Our study has recognized limitations. Because of the retrospective nature of our study, data about the radiation dose of CT and fluoroscopic esophagography could not be collected. Most patients with overt pneumomediastinum did not undergo both CT and fluoroscopic esophagography. In clinical practice, pneumomediastinum in most patients was noted on radiography and examined using fluoroscopic esophagography only to exclude esophageal perforation in our institution. In severely injured patients, such as those with active bleeding, cardiovascular injury, multiple trauma, or unstable vital signs, additional emergent fluoroscopic esophagography is not recommended. Furthermore, esophageal perforation is not a frequent source of pneumomediastinum, which led to the small positive sample size.

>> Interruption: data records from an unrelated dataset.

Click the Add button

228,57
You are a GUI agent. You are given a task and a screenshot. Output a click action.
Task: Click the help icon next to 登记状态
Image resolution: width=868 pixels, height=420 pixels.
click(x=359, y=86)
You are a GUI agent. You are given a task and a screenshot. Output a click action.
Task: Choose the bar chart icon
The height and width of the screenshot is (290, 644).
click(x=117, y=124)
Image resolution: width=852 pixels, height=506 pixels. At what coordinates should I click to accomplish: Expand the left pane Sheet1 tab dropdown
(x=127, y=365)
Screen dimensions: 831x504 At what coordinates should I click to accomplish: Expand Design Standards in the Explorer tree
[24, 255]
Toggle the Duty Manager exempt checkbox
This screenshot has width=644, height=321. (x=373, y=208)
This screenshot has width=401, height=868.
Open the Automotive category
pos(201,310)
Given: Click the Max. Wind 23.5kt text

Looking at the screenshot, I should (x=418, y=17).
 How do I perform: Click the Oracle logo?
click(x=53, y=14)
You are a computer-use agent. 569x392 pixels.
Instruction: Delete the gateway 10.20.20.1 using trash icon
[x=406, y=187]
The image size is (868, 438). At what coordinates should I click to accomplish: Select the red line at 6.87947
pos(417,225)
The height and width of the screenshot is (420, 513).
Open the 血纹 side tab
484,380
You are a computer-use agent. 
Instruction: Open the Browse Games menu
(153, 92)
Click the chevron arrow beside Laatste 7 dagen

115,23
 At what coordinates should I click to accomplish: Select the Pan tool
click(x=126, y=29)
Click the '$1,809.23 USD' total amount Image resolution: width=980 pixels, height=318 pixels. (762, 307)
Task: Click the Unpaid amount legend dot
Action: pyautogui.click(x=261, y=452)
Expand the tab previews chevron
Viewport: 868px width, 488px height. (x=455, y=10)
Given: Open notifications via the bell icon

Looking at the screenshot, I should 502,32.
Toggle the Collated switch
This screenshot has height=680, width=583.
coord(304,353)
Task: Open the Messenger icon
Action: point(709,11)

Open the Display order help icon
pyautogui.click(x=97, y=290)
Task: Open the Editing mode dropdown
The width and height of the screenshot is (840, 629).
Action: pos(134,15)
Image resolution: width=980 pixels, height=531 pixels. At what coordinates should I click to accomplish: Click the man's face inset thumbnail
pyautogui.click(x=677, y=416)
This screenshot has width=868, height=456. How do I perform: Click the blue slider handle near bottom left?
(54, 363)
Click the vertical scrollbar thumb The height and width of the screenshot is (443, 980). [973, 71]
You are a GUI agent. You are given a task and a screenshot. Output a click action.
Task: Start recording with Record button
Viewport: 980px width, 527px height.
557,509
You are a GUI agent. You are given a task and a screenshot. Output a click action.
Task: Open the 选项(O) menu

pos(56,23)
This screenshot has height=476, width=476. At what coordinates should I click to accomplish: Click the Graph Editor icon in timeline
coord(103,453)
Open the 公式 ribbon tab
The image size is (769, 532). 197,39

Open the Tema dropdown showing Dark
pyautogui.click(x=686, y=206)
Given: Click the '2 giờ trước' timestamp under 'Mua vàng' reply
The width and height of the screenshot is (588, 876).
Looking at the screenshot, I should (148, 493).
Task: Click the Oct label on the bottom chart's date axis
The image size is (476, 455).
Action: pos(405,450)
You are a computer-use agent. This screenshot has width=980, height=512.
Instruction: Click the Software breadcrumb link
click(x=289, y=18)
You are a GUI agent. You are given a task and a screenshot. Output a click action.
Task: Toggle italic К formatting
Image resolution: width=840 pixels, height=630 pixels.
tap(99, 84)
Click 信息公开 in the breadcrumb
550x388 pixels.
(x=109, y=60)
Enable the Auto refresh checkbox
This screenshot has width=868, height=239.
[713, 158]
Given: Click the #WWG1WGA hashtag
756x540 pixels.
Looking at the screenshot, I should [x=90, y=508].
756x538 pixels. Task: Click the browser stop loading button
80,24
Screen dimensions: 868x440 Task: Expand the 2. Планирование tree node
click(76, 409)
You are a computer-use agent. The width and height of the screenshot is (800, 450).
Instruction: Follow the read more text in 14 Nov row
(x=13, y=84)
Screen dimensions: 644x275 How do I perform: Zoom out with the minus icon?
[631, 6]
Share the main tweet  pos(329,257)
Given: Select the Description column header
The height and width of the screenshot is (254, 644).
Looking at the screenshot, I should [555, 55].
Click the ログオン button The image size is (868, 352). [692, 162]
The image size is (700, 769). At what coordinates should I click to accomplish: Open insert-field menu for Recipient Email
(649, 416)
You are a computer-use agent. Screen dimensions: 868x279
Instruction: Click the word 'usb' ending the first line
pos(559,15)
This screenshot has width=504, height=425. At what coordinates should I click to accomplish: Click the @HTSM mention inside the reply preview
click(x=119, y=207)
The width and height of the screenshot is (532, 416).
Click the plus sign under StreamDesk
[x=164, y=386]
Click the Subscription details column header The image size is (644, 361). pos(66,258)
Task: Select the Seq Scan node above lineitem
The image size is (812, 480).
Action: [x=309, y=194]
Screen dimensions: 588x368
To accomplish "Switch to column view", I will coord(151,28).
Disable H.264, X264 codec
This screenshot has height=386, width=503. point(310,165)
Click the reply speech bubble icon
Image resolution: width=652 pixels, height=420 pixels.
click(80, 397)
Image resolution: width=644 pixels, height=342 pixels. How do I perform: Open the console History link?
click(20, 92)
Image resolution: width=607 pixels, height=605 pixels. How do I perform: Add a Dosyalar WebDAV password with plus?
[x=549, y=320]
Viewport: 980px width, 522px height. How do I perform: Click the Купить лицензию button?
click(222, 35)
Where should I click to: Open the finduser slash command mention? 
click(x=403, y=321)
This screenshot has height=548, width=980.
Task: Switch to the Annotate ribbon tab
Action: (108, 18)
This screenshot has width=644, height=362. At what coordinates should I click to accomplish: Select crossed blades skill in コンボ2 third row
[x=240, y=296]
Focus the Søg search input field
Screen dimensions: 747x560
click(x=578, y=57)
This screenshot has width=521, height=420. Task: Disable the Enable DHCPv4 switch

In conclusion, the results of CT significantly correlated with the reference standard for the diagnosis of esophageal perforation. A combination of CT findings that reflect esophageal injury, periesophageal fat infiltration, or periesophageal air, were used in this study as imaging criteria reflecting perforation. The sensitivity and NPV of CT for esophageal perforation were either superior or equal to those of fluoroscopic esophagography. The leakage of contrast medium from the esophagus, the diagnostic basis of the fluoroscopic esophagography examination, could be substituted by CT findings. For patients with pneumomediastinum but a negative CT result for esophageal perforation, additional fluoroscopic esophagography to exclude esophageal perforation is not recommended. However, follow-up of a positive CT result for esophageal perforation with fluoroscopic esophagography would confirm leakage and provide further information necessary for surgery.